Sostenibilità

Sempre sulle barricate, ma con proposte in tasca

Alla vigilia del vertice un nuovo presidente per Greenpeace

di Redazione

Ivan Novelli è stato nominato al vertice
della sezione italiana dell’associazione.
Che si prepara alla battaglia del Cop15, ma pensa
già anche al dopo.
Sul ritorno al nucleare,
per esempio. Ma anche
su un nuovo rapporto
con il mondo produttivoUna Greenpeace sempre in campo con azioni eclatanti e provocatorie. Ma anche capace di fare proposte. «Di dire non solo quello che non si deve fare, ma anche quello che si dovrebbe fare». Proprio in coincidenza con Copenhagen, arriva il nuovo presidente della sezione italiana dell’associazione ambientalista internazionale. Ivan Novelli, 53 anni, vicepresidente dal 2008, ha già lavorato all’interno dell’associazione, prima come responsabile delle campagne Clima ed Energia dal 1990 al 1994, poi, sino al 1996, come direttore delle campagne e della comunicazione. A Vita illustra in anteprima il suo programma per l’associazione.
Vita: Una Greenpeace più propositiva, quindi?
Ivan Novelli: Greenpeace è riconosciuta universalmente per le azioni dirette e non violente che facciamo un po’ ovunque. È un’associazione che chiede ai propri attivisti un impegno diretto e anche fisico. Quello che si riesce a trasmettere meno è il lavoro di proposta. Spesso ci è capitato di fornire soluzioni, come prototipi di frigoriferi senza gas mangia-ozono, o metodi per sbiancare la carta senza cloro. All’epoca della mia direzione delle campagne producevamo una piccola newsletter che si chiamava «Greenpeace business», in cui cercavamo di avere apporti con le aziende per aiutarle a trovare soluzioni ecocompatibili. È una cosa che vorrei riprendere nel 2010. Dobbiamo crescere dal punto di vista dell’interlocuzione, soprattutto con il mondo produttivo.
Vita: Questo in assenza di rapporti finanziari con questo mondo, visto che Greenpeace non accetta finanziamenti dalle aziende? Non pensa che questa sia una posizione di retrovia? Che c’è di male a fare partnership con le aziende?
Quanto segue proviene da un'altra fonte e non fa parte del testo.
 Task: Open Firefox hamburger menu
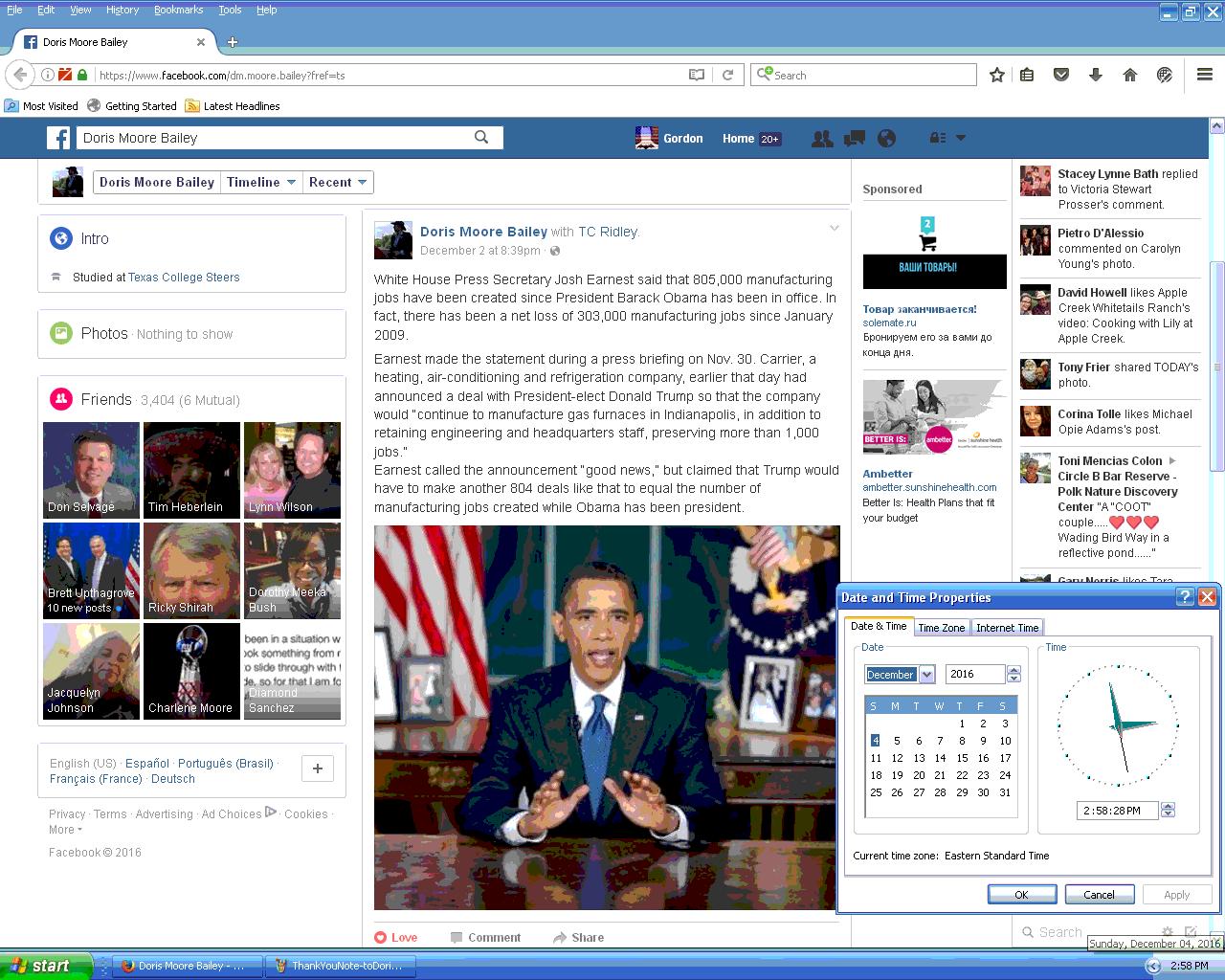tap(1205, 75)
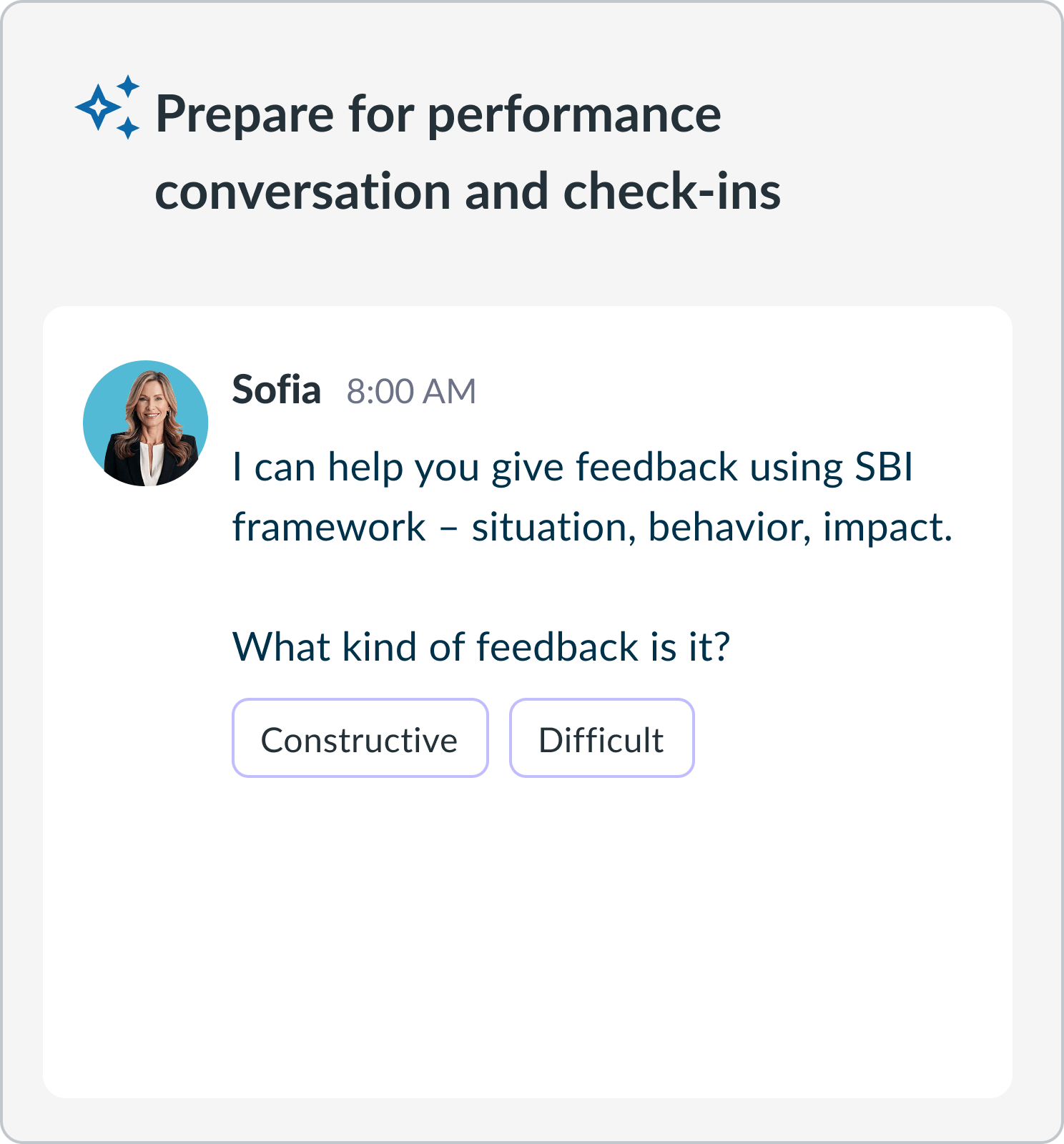This screenshot has width=1064, height=1144.
Task: Click the word 'Prepare' in the heading
Action: (245, 114)
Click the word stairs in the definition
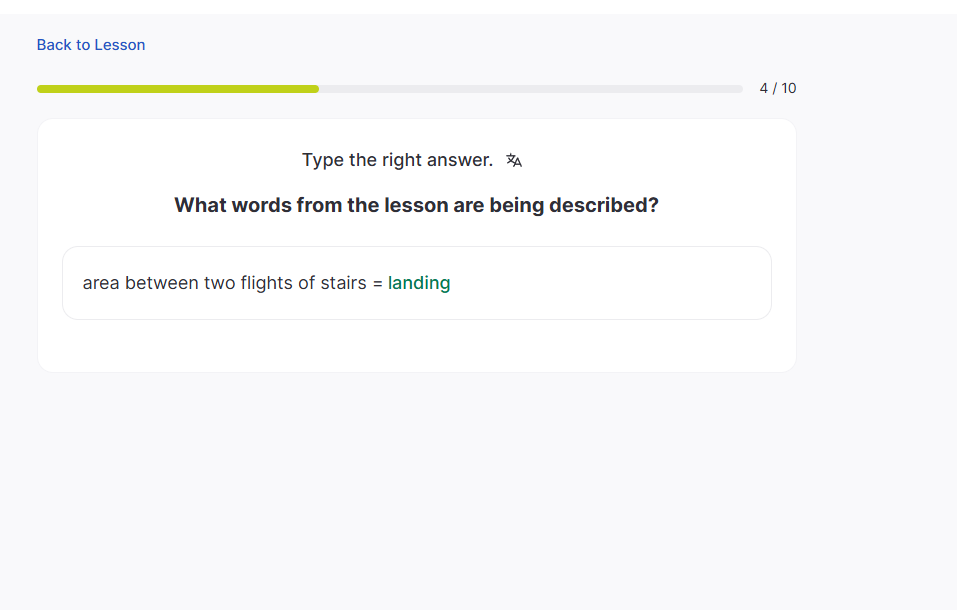The image size is (957, 610). tap(344, 283)
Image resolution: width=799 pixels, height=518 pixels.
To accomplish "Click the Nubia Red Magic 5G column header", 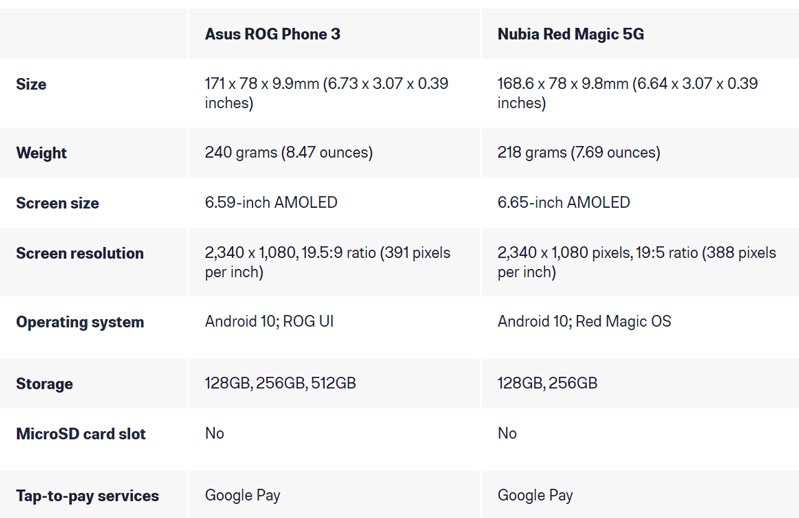I will (x=570, y=34).
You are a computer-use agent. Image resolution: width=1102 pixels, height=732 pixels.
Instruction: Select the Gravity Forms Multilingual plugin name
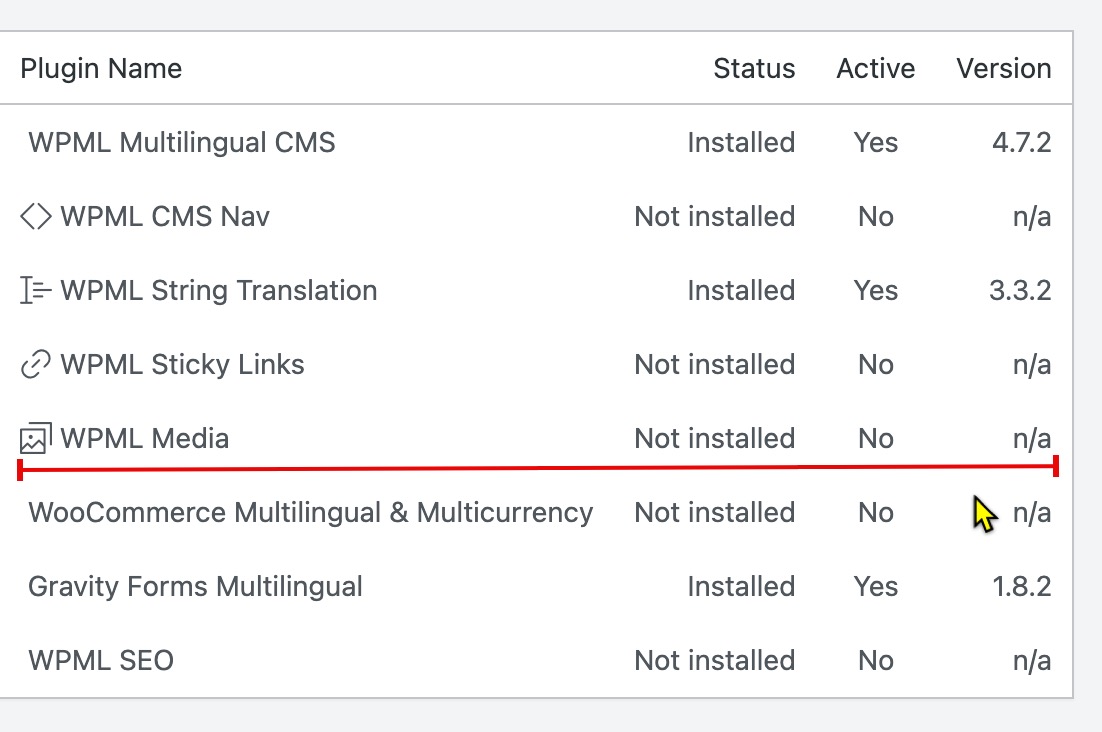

Non può essere un modo per far crescere la loro sensibilità ambientale?
Novelli: Non è un male di per sé. Altre associazioni lo fanno. Ma il nostro modo è questo, storicamente in tutto il mondo: crediamo che sia importante una divisione netta e chiara, soprattutto agli occhi dell’opinione pubblica. Non vedo motivi per cambiare. Crediamo che sia più trasparente questo modo di lavorare, non sottraendoci al confronto costruttivo, ma mantenendo nette le distinzioni.
Vita: Niente soldi dalle aziende, niente dalle istituzioni. Solo dai privati cittadini: la crisi economica non ha pesato sul fund raising?
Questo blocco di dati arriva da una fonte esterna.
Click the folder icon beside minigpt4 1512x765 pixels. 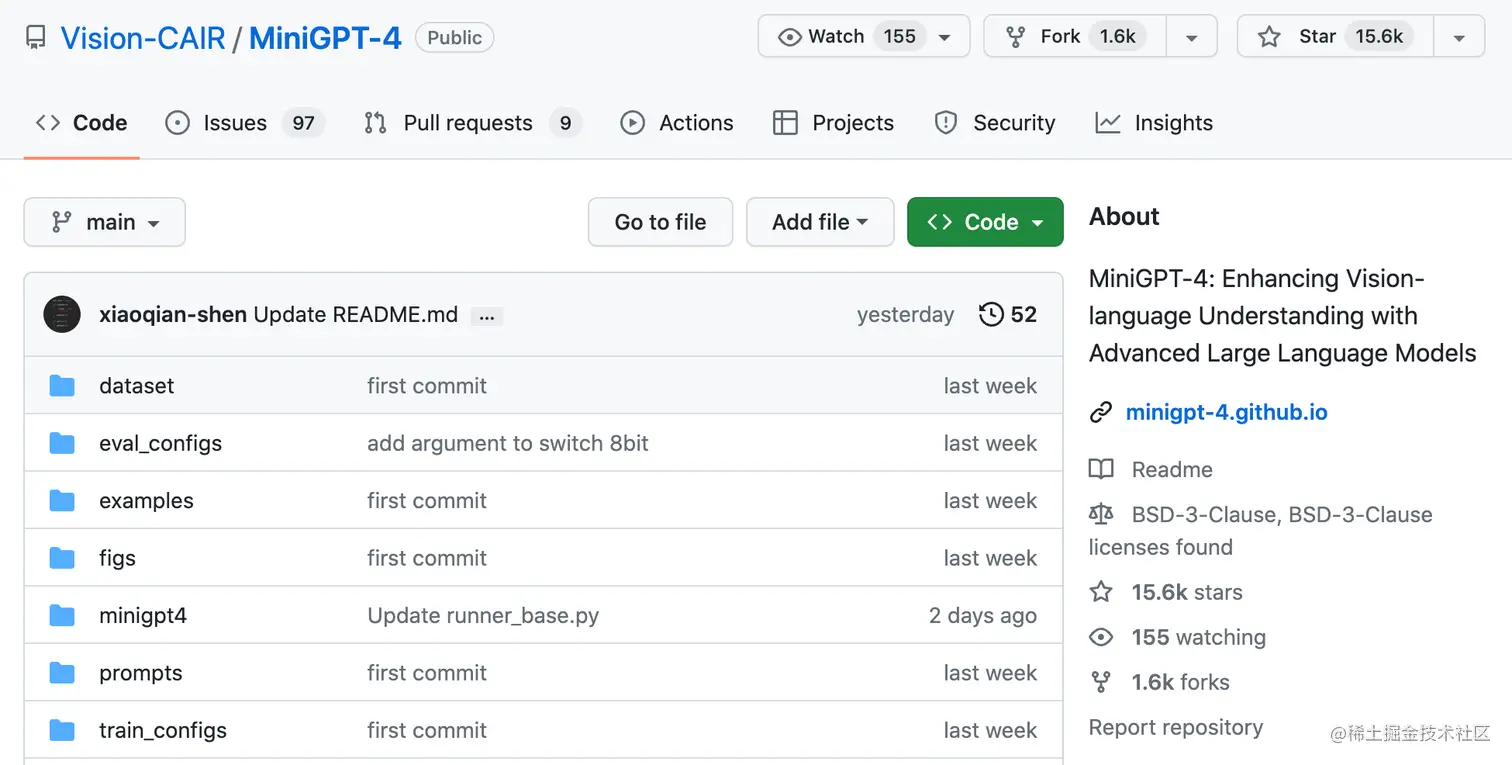62,616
Novelli: No, per niente, anzi, questo 2009 è stato un anno positivo. Evidentemente questi sono temi che stanno diventando prioritari anche tra gli italiani. Veniamo da alcuni anni di lavoro molto buono, vorrei dare merito sia al direttore attuale Giuseppe Onufrio che a quello precedente Donatella Massai: l’associazione si è consolidata, e ha affrontato il 2009 nel migliore dei modi. Per la prima volta abbiamo superato i 40mila sostenitori.
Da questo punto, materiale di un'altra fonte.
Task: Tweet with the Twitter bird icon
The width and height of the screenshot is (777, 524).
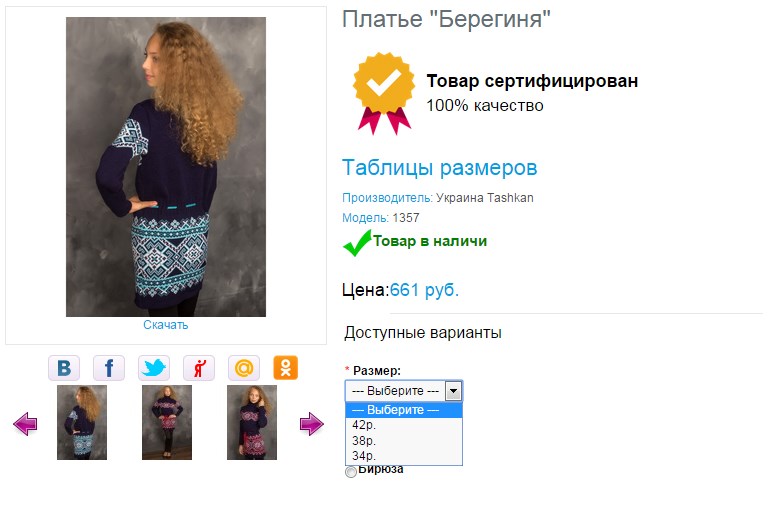Action: [154, 368]
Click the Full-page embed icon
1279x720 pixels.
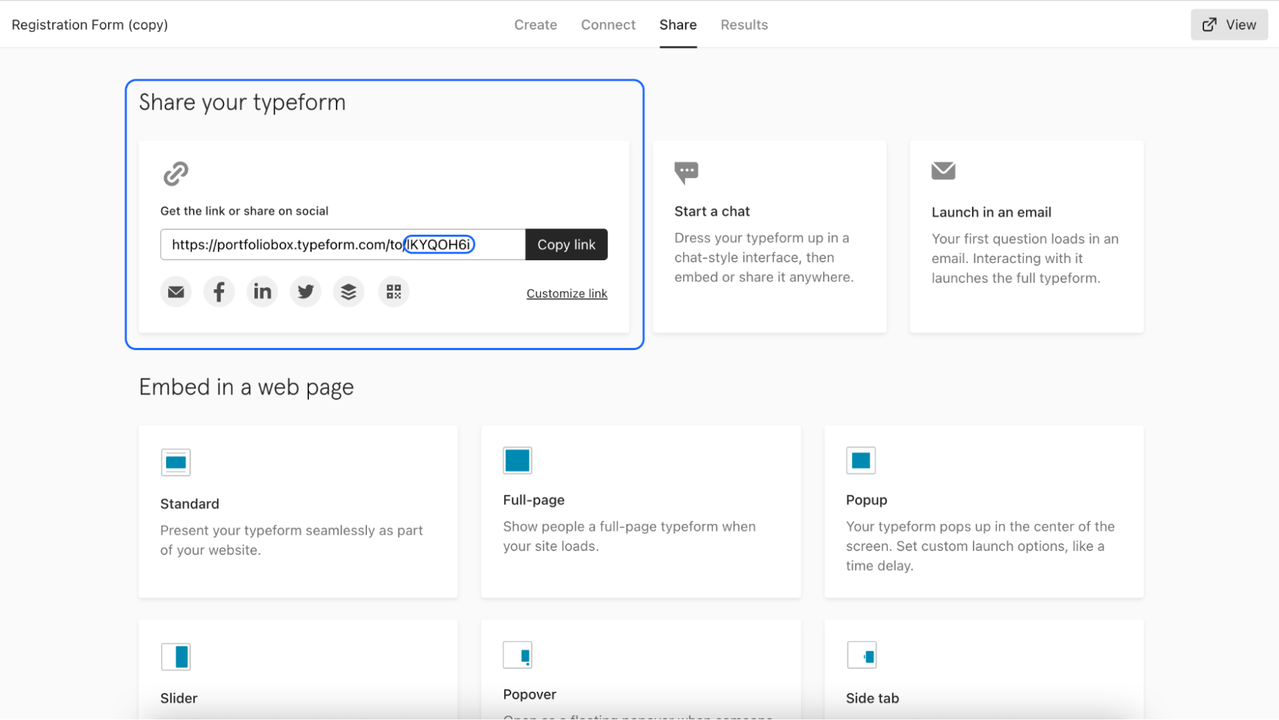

Vita: Una nomina, la sua, che arriva proprio in coincidenza con il vertice di Copenhagen. Come la vive? E quale sarà il compito di Greenpeace all’indomani della fine del vertice?
Novelli: Con non troppo ottimismo. In questi mesi non si è fatto tutto il lavoro che si sarebbe dovuto fare per arrivare a risultati soddisfacenti. Noi andremo avanti, qualunque sia il risultato del vertice: studieremo nuove strategie. Abbiamo anche altre campagne importanti. In Italia, ahimé, è ritornato di attualità il nucleare: un risultato lo abbiamo raggiunto quando ben 11 Regioni hanno impugnato davanti alla Corte Costituzionale la legge che ne ha sancito il ritorno. Questo sarà un tema che ci vedrà protagonisti.
Vita: Come ha visto cambiare la sensibilità ambientalista in Italia? Rispetto alle prime campagne sul clima di cui è stato promotore, oggi che tipo di reazione c’è?
Novelli: È cresciuta sicuramente la sensibilità, sono cresciuti i comportamenti virtuosi. È cresciuta ma con un ritmo ancora inadeguato alle emergenze e urgenze che ci si trova ad affrontare. È cresciuta anche l’occupazione nel settore verde. Chi è rimasta davvero indietro è la politica: in Parlamento i nostri interlocutori si contano sulle dita di una mano. Ed è grave.